**Task goal**
Determine how many lines of the entries include the word "right", and report that number with no further text.

**Supplied data**

===

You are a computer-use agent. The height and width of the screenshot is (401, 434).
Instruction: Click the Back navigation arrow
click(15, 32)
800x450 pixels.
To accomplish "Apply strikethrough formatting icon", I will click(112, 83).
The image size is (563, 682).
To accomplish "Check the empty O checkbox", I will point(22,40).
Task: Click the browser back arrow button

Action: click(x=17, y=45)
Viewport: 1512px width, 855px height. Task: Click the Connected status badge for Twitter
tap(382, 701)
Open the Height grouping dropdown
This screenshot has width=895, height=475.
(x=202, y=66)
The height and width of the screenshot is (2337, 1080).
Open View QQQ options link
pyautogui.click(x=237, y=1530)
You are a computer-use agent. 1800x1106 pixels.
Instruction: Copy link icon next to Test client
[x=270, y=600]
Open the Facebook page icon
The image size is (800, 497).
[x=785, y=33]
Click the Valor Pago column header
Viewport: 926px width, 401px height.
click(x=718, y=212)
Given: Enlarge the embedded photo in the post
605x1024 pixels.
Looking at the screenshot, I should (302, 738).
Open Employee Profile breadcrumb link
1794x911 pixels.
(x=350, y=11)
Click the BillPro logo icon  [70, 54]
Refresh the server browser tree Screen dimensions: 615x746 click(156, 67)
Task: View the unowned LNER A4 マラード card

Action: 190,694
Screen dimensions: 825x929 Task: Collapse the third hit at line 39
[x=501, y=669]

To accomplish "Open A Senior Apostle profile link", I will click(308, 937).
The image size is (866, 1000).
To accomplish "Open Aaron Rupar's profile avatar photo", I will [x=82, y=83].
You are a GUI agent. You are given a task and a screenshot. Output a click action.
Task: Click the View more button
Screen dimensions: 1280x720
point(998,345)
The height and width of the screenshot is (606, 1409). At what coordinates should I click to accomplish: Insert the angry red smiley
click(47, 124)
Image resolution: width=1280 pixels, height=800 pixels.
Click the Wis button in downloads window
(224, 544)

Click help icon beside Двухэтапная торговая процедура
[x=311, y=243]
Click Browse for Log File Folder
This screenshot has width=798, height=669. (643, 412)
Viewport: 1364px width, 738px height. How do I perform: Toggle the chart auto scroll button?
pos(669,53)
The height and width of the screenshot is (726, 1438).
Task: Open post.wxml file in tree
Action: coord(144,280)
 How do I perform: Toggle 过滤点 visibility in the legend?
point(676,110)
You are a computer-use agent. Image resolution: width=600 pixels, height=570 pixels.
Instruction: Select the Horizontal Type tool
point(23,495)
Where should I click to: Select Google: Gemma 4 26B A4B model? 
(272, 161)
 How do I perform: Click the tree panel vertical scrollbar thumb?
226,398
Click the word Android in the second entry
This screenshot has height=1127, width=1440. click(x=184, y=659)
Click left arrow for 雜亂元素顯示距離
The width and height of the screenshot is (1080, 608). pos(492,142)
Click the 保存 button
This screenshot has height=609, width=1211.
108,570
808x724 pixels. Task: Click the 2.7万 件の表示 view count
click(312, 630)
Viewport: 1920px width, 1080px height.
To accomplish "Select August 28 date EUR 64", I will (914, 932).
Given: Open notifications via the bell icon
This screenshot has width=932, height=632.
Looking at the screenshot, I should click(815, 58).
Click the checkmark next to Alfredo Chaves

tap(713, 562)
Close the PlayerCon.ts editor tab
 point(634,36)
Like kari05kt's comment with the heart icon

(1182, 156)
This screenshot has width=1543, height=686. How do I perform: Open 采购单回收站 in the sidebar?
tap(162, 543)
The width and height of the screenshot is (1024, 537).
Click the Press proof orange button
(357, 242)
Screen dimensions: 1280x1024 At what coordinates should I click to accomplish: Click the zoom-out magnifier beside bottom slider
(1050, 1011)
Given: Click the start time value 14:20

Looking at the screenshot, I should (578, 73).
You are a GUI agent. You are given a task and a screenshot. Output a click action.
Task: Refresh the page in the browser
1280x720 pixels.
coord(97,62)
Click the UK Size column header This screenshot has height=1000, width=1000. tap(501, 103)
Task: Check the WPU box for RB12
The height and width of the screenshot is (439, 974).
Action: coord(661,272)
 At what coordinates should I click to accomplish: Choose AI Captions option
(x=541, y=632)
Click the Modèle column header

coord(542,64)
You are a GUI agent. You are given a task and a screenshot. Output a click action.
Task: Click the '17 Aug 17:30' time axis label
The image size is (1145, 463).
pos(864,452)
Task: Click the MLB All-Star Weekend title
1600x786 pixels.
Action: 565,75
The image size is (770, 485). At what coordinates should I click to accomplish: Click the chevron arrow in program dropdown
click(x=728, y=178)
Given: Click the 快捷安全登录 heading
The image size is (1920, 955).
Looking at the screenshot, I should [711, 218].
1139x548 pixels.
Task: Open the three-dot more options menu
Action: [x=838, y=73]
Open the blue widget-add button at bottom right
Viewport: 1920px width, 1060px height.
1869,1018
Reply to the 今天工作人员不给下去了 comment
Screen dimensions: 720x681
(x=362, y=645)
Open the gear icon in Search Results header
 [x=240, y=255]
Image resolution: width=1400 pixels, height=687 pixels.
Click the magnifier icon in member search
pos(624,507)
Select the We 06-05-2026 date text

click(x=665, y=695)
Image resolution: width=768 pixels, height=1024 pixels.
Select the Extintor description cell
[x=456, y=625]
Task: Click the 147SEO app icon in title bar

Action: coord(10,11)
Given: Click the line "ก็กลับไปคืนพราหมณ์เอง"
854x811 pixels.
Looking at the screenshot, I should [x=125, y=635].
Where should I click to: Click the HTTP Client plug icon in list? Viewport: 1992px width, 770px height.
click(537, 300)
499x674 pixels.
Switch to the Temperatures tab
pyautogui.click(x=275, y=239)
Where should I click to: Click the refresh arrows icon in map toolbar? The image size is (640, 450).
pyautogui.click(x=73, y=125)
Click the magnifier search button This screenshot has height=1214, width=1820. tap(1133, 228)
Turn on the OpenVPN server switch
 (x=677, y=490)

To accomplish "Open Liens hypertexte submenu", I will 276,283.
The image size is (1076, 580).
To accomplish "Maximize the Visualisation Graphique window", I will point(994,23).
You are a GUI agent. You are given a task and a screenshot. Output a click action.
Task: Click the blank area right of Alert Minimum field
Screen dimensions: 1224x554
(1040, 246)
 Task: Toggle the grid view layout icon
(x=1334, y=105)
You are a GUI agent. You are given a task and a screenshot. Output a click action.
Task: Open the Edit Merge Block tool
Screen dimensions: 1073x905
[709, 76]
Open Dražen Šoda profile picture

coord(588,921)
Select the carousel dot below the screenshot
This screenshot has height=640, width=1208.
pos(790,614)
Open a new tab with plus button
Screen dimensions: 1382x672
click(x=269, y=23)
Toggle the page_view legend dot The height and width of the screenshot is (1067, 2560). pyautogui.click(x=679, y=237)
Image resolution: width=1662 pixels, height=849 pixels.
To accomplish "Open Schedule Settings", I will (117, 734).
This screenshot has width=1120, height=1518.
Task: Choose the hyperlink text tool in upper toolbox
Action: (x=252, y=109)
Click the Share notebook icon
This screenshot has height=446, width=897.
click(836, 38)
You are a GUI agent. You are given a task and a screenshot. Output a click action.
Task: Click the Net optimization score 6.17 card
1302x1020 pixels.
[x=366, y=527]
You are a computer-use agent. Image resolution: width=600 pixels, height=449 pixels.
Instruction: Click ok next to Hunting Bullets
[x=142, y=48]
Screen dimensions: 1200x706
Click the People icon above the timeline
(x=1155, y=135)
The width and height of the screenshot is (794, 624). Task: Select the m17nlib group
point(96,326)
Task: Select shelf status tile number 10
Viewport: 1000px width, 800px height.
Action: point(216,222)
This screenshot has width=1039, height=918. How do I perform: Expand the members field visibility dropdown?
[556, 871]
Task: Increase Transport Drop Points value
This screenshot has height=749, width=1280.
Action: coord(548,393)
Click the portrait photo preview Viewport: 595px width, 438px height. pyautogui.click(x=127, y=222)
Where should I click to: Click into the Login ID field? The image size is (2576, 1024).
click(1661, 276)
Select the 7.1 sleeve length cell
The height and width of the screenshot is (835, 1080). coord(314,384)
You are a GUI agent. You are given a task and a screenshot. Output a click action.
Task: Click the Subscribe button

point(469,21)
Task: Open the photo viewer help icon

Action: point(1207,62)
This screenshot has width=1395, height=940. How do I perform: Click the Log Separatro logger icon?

===

**Response box**
2